Liver sinusoidal endothelial cells (LSECs) separate the blood from the hepatic parenchyma and thus are at the frontline as scavengers of blood-borne waste, pathogens and metabolic stimuli. LSECs are also critical for sensing systemic iron availability by controlling the synthesis of bone morphogenetic protein (BMP) 6, which is essential for hepcidin expression in hepatocytes. Hepcidin maintains systemic iron homeostasis by inhibiting dietary iron uptake and iron release from iron recycling macrophages. Hepcidin is also an acute-phase protein and its activation by inflammation requires active BMP signaling. It is incompletely understood how signals derived from inflammation, cellular damage and iron are integrated by the liver to assure adequate hepcidin expression. Here, we show that Bmp6 expression is activated in primary LSEC cultures upon their exposure to danger-associated molecular patterns (DAMPs), such as heme and myoglobin, pathogen-associated molecular pattern (PAMPs), such as lipopolysaccharide (LPS) and Fibroblast-Stimulating Lipopeptide-1 (FSL1), or oxidative stress inducers (H ₂ O ₂ ). Interestingly, all regulatory cues converge at the MAPK signaling pathway, although the specific signaling branches involved are stimulus-specific. Of note, Bmp6 upregulation in LSECs in response to all signals tested is strongly enhanced by the hepatocyte secretome.
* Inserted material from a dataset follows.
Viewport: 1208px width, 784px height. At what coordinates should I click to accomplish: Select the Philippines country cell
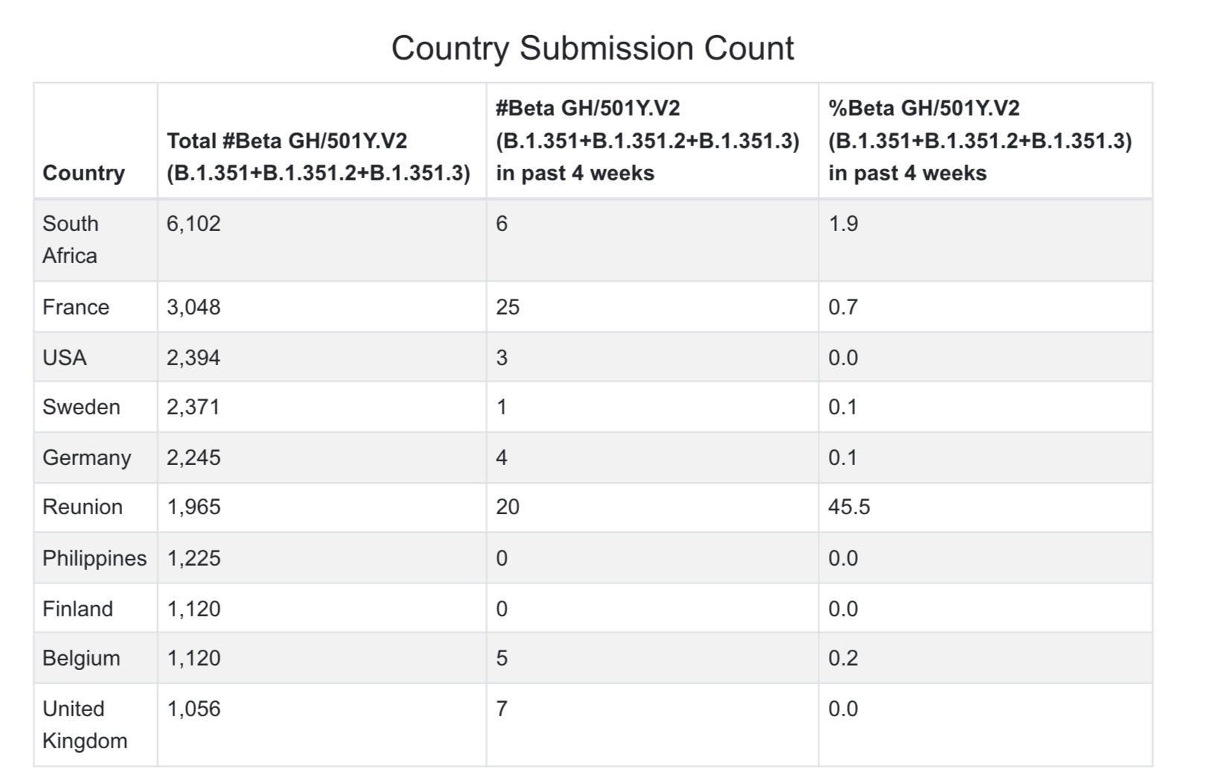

As hepatocytes critically depend on active BMP/SMAD signaling to control hepcidin activation, our results reveal that multiple sources of signaling input activating Bmp6 in LSECs and hepcidin in hepatocytes serve to determine BMP/SMAD signaling strength. Furthermore, our findings identify hypoferremia (low plasma iron levels), the result of high hepcidin levels due to elevated Bmp6 , as a convergent response in conditions of inflammation, oxidative stress and cellular damage.